● PROVIDED TEXT
# Need burl wood ID help



## NC Wood Art

I recently purchased some burls from a widow of a wood turner & there are a few I can not id & he labeled nothing so I have no idea what some of these are.

Who here at IAP is the wood expert I will try to post some pictures later tonight.

I was told he purchased a lot of wood from Oregon so most of what I got is Myrtle wood I believe.

Thanks,
Bill


----------



## D.Oliver

Do you know if the wood is native to orgeon?  If he simply purchased the wood in orgeon it could have come from anywhere.  Post pics though and I'm sure that the folks here could at least narrow down the field.


----------



## Justturnin

everyone is an expert to some extent, if they have worked w/ the species enough.


----------



## nativewooder

If you send it to me, I will ID it for you!!!:biggrin::biggrin::biggrin:  But seriously, Oregon is known for its' Myrtle, Big Leaf Maple, and....that pink stuff they call watermelon wood, that cracks like crazy when they ship it to Florida.  I can't stand watermelon wood.  Have probably wasted $200 on that stuff!!!


----------



## NC Wood Art

This is going to be picture heavy.


----------



## robutacion

Sorry that, I can't recognise any of those woods but, whatever they are, that is a considerable treasure you got there and considering that in such situations, a "small" amount of money is normally all it take to get it loaded into your trailer/vehicle, I would say, you probably got a win in both ways, huh...???

Of course I'm jealous...! wouldn't anyone be...???

Good luck identifying those burls but, you may need to cut them up into much smaller pieces and use either water on similar to enhance it colours and grains, that normally helps considerably to the species recognition/identification...!

● DATA SEGMENT
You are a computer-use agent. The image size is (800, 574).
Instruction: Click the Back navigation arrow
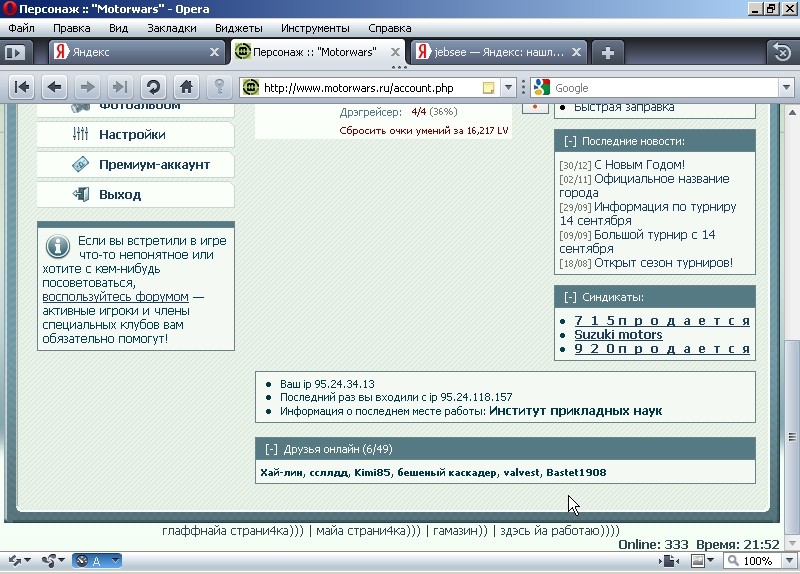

● WHAT YOU WILL DO
In the burl wood forum thread, what wood does Bill believe most of his purchase is? The data has no part in this.

● EXERCISE OUTPUT
Myrtle wood.